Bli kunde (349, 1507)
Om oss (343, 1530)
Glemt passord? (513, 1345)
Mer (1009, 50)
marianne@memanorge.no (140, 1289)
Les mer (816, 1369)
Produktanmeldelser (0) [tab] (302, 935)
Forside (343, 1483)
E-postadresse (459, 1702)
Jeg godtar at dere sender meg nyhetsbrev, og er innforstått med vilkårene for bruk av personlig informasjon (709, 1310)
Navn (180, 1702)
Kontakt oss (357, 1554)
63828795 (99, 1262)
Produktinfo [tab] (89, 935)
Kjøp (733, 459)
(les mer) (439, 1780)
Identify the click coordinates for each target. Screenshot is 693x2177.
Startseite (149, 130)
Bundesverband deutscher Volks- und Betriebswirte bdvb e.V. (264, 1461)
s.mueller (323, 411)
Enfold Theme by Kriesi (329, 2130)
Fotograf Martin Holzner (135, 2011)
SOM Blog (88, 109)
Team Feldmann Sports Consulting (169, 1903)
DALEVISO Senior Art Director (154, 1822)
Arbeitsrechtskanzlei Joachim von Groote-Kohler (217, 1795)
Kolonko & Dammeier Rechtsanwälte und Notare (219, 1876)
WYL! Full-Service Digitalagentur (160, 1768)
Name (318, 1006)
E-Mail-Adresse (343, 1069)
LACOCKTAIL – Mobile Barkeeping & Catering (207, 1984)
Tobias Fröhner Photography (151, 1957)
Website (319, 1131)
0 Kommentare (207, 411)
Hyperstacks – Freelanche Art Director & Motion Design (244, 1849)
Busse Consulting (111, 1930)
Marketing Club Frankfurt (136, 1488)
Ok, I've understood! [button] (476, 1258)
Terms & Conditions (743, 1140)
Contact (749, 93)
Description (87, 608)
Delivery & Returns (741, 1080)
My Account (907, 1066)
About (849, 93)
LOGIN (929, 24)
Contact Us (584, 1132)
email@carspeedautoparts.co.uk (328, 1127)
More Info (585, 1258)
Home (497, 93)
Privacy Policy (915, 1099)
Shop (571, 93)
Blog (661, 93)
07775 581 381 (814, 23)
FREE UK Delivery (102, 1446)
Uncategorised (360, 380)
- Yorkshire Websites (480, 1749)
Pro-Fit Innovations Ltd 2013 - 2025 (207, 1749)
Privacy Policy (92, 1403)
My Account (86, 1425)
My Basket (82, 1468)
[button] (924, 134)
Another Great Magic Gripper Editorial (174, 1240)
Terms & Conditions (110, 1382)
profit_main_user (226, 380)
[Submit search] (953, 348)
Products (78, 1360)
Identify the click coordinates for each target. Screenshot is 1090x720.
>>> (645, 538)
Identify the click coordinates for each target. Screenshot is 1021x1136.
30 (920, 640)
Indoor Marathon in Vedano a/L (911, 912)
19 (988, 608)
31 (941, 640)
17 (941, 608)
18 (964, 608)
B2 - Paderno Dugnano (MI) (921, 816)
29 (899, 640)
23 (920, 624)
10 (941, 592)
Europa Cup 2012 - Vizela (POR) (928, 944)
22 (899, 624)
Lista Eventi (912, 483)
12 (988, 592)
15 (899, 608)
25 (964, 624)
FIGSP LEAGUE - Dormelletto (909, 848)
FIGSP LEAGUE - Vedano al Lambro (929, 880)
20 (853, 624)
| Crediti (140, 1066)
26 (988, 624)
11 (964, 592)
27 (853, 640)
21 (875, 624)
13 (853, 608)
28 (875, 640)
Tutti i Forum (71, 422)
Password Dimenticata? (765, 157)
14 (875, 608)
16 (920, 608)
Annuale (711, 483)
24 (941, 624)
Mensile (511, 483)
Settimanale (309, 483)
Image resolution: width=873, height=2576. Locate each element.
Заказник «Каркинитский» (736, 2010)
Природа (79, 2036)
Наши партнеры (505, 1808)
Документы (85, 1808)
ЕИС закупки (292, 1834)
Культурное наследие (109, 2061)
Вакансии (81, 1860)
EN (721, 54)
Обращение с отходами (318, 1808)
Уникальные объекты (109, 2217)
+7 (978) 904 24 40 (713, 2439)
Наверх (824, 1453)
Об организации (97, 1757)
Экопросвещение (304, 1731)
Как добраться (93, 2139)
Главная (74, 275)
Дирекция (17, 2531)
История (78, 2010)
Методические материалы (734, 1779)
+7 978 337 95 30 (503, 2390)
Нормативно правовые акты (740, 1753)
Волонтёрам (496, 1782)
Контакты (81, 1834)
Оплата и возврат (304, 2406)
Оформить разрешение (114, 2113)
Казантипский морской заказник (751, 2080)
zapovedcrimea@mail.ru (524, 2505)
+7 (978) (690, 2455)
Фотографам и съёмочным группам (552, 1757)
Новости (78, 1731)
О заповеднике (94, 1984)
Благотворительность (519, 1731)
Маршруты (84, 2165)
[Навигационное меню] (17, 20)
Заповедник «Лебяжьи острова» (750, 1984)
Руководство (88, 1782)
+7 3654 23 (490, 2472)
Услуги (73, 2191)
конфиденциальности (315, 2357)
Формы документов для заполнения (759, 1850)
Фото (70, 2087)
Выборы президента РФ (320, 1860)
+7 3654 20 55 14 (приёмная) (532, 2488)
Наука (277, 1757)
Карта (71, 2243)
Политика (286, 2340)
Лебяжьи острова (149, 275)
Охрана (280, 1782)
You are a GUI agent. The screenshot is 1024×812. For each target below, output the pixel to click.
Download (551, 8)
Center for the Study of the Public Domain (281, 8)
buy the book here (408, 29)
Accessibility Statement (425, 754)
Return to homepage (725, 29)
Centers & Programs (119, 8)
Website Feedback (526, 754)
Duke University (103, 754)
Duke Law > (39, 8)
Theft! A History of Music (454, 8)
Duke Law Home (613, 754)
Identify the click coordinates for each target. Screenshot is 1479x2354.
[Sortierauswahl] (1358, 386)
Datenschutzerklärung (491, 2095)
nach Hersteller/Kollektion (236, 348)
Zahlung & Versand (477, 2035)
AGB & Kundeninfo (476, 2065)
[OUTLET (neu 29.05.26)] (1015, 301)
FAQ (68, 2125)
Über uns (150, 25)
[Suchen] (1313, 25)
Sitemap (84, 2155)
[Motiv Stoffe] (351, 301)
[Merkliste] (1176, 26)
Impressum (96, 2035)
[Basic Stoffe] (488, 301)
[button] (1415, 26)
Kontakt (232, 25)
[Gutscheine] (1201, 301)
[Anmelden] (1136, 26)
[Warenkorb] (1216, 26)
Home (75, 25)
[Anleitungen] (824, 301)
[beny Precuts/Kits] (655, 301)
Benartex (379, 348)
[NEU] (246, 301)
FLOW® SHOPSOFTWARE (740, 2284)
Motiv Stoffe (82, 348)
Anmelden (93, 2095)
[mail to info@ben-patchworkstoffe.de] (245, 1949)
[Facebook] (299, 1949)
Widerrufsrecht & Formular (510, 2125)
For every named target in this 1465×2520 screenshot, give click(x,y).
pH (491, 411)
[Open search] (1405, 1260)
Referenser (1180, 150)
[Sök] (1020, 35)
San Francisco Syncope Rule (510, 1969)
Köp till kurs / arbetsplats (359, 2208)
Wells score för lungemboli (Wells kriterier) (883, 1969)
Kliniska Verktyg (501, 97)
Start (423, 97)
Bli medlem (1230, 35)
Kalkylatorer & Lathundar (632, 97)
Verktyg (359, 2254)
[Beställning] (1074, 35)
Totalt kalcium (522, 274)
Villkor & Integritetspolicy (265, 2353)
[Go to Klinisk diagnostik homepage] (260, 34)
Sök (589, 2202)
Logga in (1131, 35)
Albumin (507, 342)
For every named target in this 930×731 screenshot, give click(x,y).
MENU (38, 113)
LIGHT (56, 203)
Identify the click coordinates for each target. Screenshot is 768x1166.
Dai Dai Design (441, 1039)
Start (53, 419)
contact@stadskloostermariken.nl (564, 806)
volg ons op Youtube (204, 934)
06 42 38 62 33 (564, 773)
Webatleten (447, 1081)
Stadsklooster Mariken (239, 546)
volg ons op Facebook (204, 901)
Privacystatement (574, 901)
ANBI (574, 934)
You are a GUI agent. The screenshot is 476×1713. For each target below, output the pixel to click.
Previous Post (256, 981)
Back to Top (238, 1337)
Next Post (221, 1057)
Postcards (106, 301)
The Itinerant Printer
________
TASK DETAILS>
Copy out, in full, every row that contains the word "named".

SOLVED EXERCISE>
For every named target in this 1465×2520 screenshot, give click(x,y).
For every named target in this 930×731 screenshot, give click(x,y).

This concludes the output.